## START GIVEN RECORDS

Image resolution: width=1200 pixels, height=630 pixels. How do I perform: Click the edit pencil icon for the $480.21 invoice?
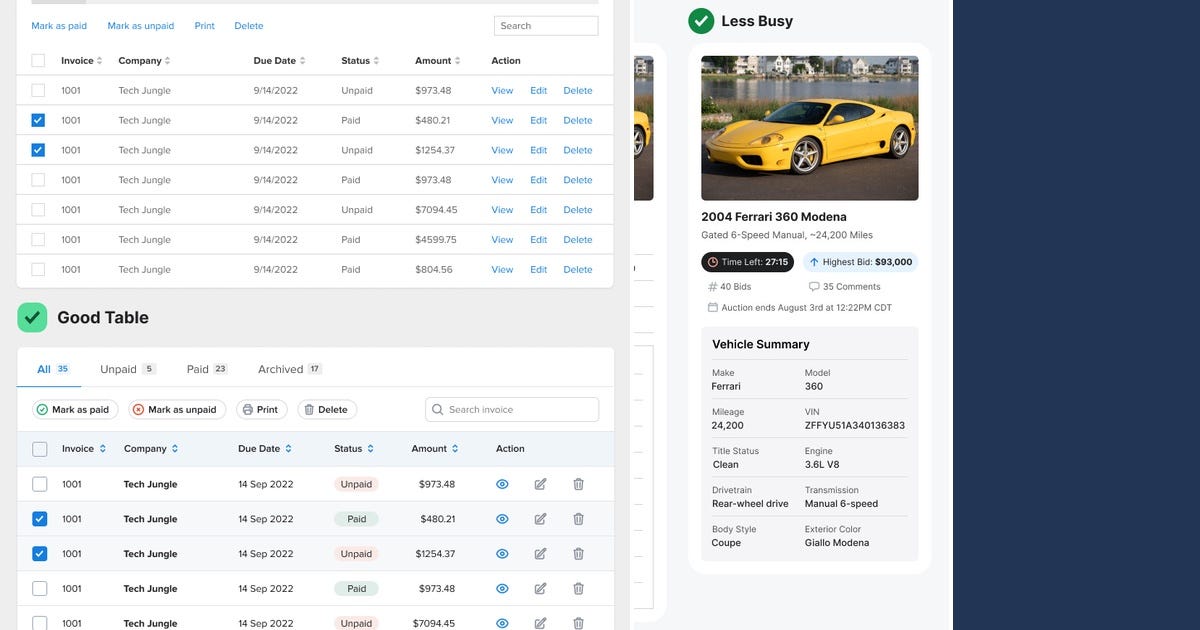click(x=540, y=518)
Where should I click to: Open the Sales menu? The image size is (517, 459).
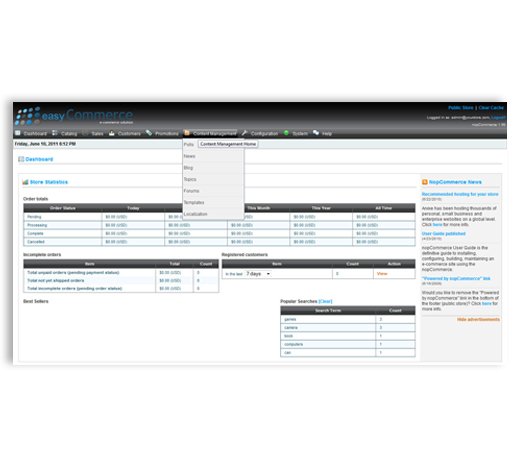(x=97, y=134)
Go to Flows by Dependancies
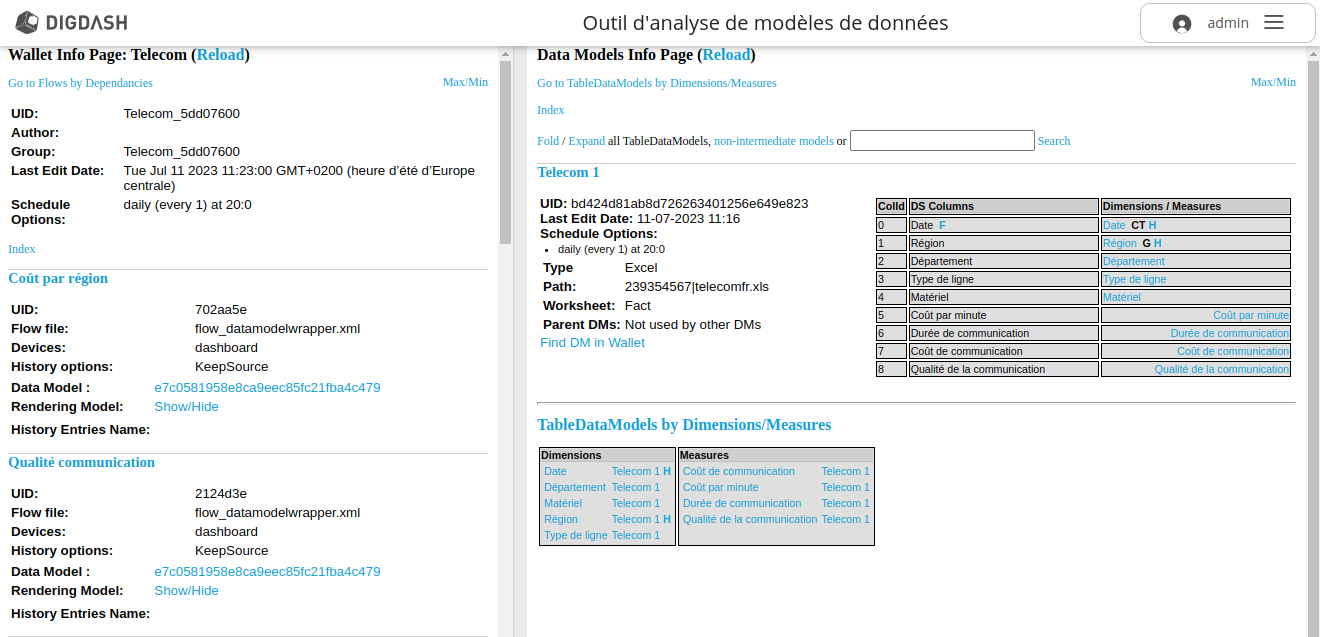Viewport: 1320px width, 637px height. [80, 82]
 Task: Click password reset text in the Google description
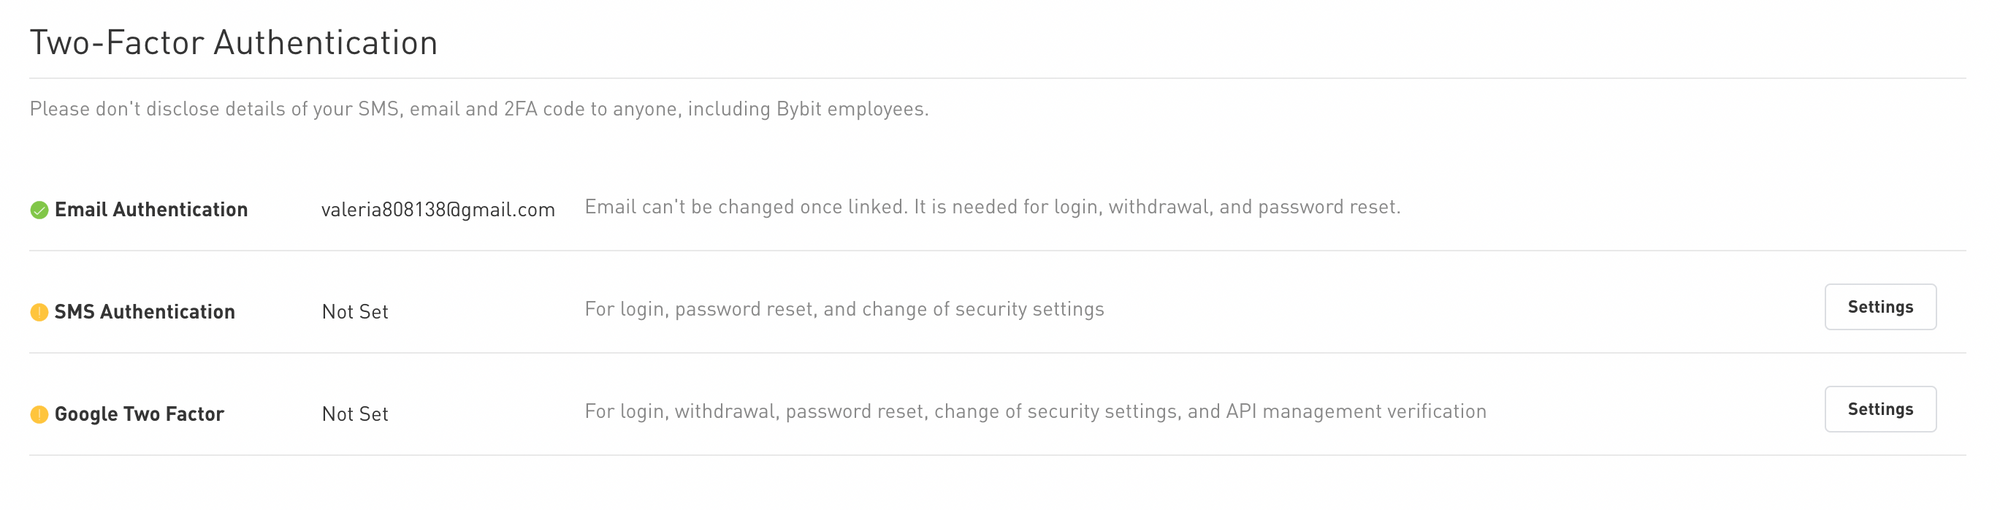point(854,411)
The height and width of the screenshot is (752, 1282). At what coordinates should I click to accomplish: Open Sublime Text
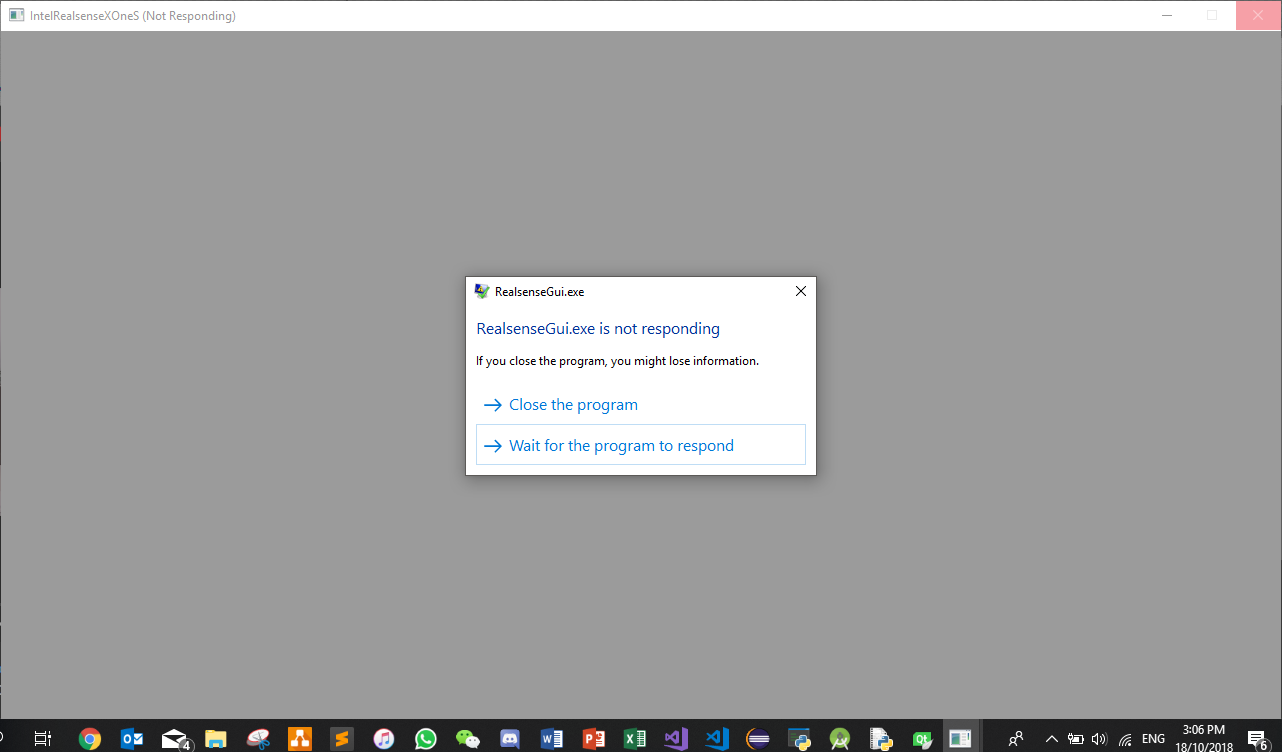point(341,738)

## END GIVEN RECORDS
## START GIVEN RECORDS

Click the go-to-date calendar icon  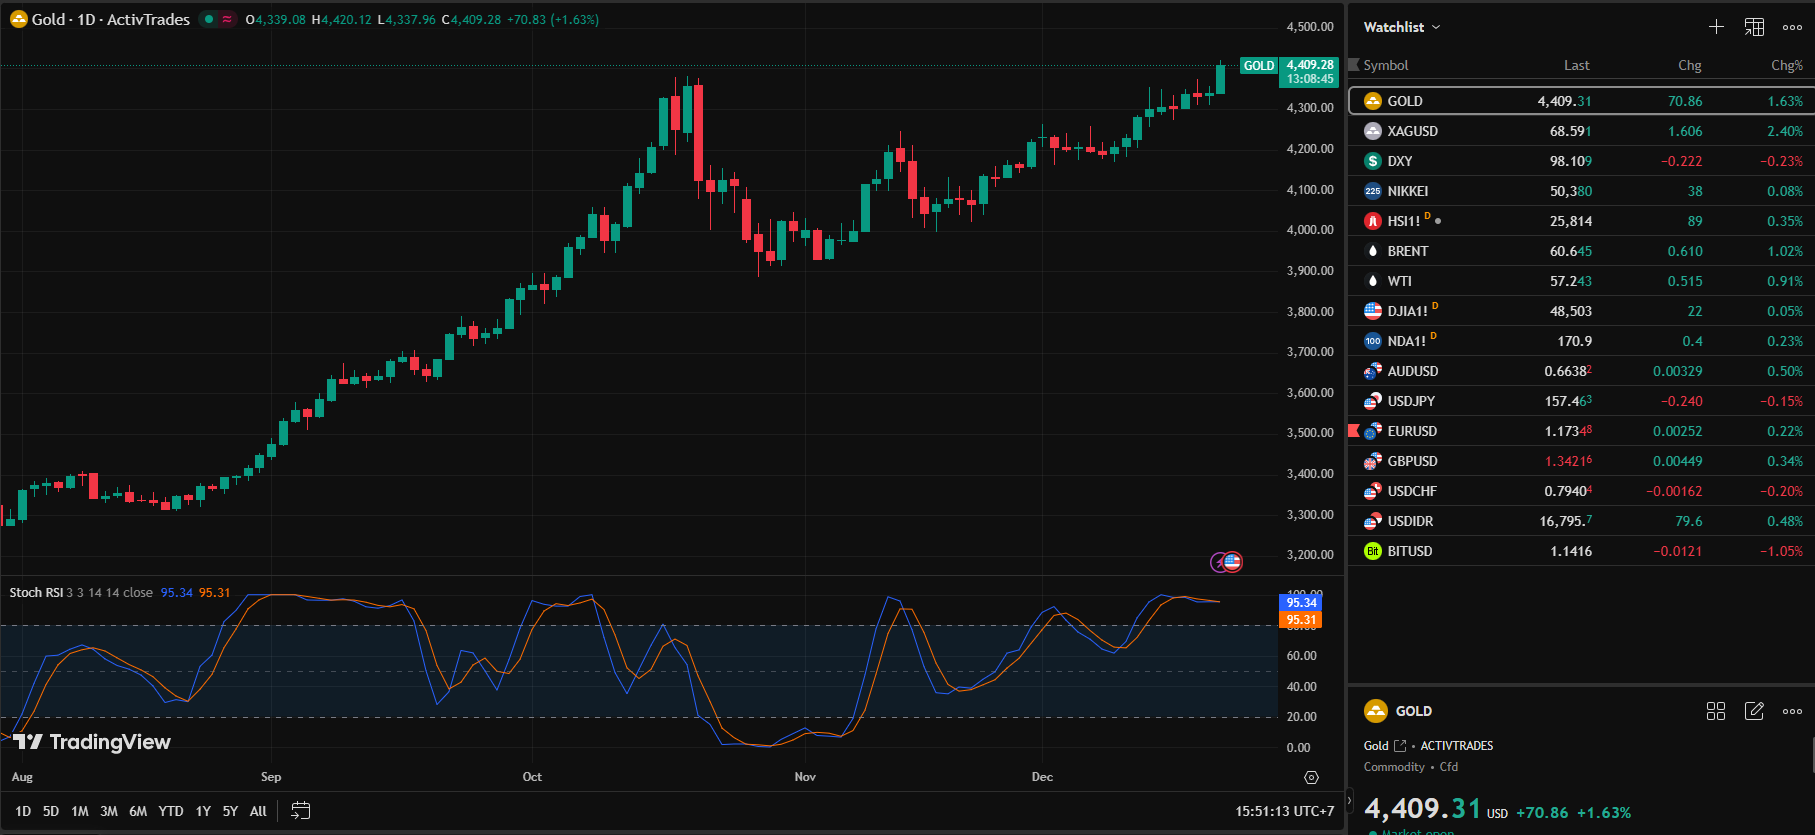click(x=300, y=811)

## END GIVEN RECORDS

→ **YOUR TASK**:
Rewrite in full the lines from the one containing "The height and" through the one containing "point(341,738)", offsetting each click coordinate by adding 72 to it. Omit the pictures.

→ **RESPONSE FOR THIS EXERCISE**:
The height and width of the screenshot is (752, 1282). At what coordinates should I click to accomplish: Open Sublime Text
point(413,810)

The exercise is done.